#MaschereDiCarnevale: Gianduia,Beppe Nappa,Gorgiera

Gianduia

 

https://upload.wikimedia.org/wikipedia/it/4/4c/Gianduja.jpg

Gianduia è la maschera ufficiale di Torino.
Nasce ad opera di un burattinaio:GOIAN D’LA DOUJA.
Era così chiamato perchè in qualunque osteria entrasse chiedeva un boccale di vino ( douja, in dialetto piemontese).

Indossa una giacca marrone con i bottoni rossi e un panciotto
giallo. I calzoni, corti al ginocchio, sono verdi.
La maschera e le scarpe sono
nere, mentre le calze sono rosse; in testa porta un cappello
marrone.
Quando Gianduia esce, porta sempre con sé un ombrello
verde.
Gianduia è buono e generoso con tutti ecl è sempre allegro.
È molto intelligente, non sa dire bugie e non si lascia imbrogliare
dalle altre maschere.
Non ha nemici e sa dare a tutti un saggio consiglio.
L’unico difetto che ha è che a volte gli piace bere un po’ divino
rosso quando è in compagnia e cosi, quando torna a casa, sua moglie Giacometta lo sgrida.
I suoi figli si chiamano
Gianduiotti e gli abitanti di Torino, che vogliono molto bene alla loro maschera e alla sua famiglia, hanno chiamato
Gianduiotti i loro buonissimi
cioccolatini.

Beppe Nappa

Questa maschera è siciliana, ma di origini calabresi; lo troviamo anche con il nome di “Peppe” Nappa.
Ricorda un po’ il personaggio del pagliaccio e di Pierrot anche se non c’è in lui un velo di tristezza.
Ha sempre sonno e sbadiglia di continuo; è il servitore di un padrone a cui sottrae di nascosto il cibo.
Come evidenzia il suo nome (in dialetto “nappa” significa “buono a nulla”) è pigro e svogliato. La sua unica virtù è un fiuto infallibile che lo guida rapidamente alle riserve di cibo.
Se il suo padrone lo cerca può star certo di trovarlo in cucina, se non per abbuffarsi, almeno per annusare i profumi della dispensa. Per il resto del tempo, vive nel proprio mondo dei sogni.

Beppe Nappa indossa un abito
largo e arioso, di colore azzurro,
porta un berretto di feltro bianco
o grigio sopra la calotta bianca.
Il suo nome, secondo alcuni,
deriverebbe da Beppe e da nappa
che dal dialetto siciliano si
traduce in “Giuseppe toppa dei
calzoni” e, per estensione, “uomo
da nulla”.

Gorgiera

Avrete notato che le nostre amiche maschere indossano spesso un colletto pieghettato.
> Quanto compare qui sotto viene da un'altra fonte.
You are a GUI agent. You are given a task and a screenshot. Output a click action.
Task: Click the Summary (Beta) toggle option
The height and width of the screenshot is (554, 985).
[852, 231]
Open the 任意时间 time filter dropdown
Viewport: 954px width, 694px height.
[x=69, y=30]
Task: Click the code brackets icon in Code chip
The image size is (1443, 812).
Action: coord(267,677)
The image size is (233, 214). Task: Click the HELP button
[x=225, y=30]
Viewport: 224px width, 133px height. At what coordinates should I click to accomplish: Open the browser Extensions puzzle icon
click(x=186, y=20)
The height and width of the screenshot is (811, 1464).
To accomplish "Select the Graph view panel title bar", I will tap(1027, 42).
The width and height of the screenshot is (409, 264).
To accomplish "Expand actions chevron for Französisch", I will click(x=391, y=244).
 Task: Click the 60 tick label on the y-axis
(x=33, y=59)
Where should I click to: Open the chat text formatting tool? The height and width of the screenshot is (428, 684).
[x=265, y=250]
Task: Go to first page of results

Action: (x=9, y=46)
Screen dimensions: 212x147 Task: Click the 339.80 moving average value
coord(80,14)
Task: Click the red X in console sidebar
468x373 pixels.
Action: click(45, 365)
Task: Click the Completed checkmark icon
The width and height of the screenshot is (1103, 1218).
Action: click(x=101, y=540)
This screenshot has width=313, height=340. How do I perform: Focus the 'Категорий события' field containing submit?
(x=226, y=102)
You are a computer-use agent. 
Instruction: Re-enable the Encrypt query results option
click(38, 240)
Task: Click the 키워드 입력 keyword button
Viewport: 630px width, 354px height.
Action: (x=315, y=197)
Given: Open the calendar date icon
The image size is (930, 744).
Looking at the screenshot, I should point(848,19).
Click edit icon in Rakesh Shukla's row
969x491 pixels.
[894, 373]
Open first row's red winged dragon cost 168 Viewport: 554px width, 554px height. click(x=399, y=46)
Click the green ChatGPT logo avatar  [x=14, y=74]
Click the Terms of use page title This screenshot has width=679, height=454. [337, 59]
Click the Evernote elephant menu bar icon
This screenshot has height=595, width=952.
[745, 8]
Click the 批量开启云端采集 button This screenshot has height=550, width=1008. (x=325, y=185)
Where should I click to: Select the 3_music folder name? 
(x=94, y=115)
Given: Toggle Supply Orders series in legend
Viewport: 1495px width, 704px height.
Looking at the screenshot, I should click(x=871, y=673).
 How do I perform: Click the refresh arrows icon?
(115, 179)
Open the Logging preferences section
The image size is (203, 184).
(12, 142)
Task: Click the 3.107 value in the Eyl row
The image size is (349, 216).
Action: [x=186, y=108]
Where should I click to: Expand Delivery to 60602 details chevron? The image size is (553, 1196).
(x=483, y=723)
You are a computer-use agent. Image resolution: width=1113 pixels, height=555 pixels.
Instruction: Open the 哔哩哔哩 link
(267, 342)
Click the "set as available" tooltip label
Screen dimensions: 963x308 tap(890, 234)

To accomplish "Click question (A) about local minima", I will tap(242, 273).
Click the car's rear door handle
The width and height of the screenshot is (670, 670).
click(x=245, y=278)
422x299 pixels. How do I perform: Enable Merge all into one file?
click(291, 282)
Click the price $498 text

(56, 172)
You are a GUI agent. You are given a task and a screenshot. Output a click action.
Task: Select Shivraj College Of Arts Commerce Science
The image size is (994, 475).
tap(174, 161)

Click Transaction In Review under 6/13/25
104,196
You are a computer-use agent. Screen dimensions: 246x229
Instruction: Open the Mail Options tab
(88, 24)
Si tratta della “gorgiera”, un ornamento tipico della classe aristocratica del ’500 – ’600 portato sia dagli uomini che dalle donne.
Il nome deriva probabilmente dalla parola francese “gorge”, che significa “gola”.
In Italia le prime gorgiere comparvero intorno al 1530 ed erano cucite direttamente sulla camicia bianca già arricchita da polsini arricciati.
Col tempo questo vistoso ornamento aumentò via via le sue dimensioni, venne staccato dalla camicia e decorato con ricami e merletti.
Abilissime erano le merlettaie veneziane, maestre dell’ago e artiste del tombolo.
Per rendere più rigide queste ruote di tessuto (fatte soprattutto di lino finissimo) si usava inamidarle e rafforzarle con delle cannucce che le rialzavano sulla nuca.
Comoda come un vassoio da portata infilato intorno al collo, la gorgiera fu sostituita, intorno al 1630, da morbidi colletti di pizzo adagiati sulle spalle.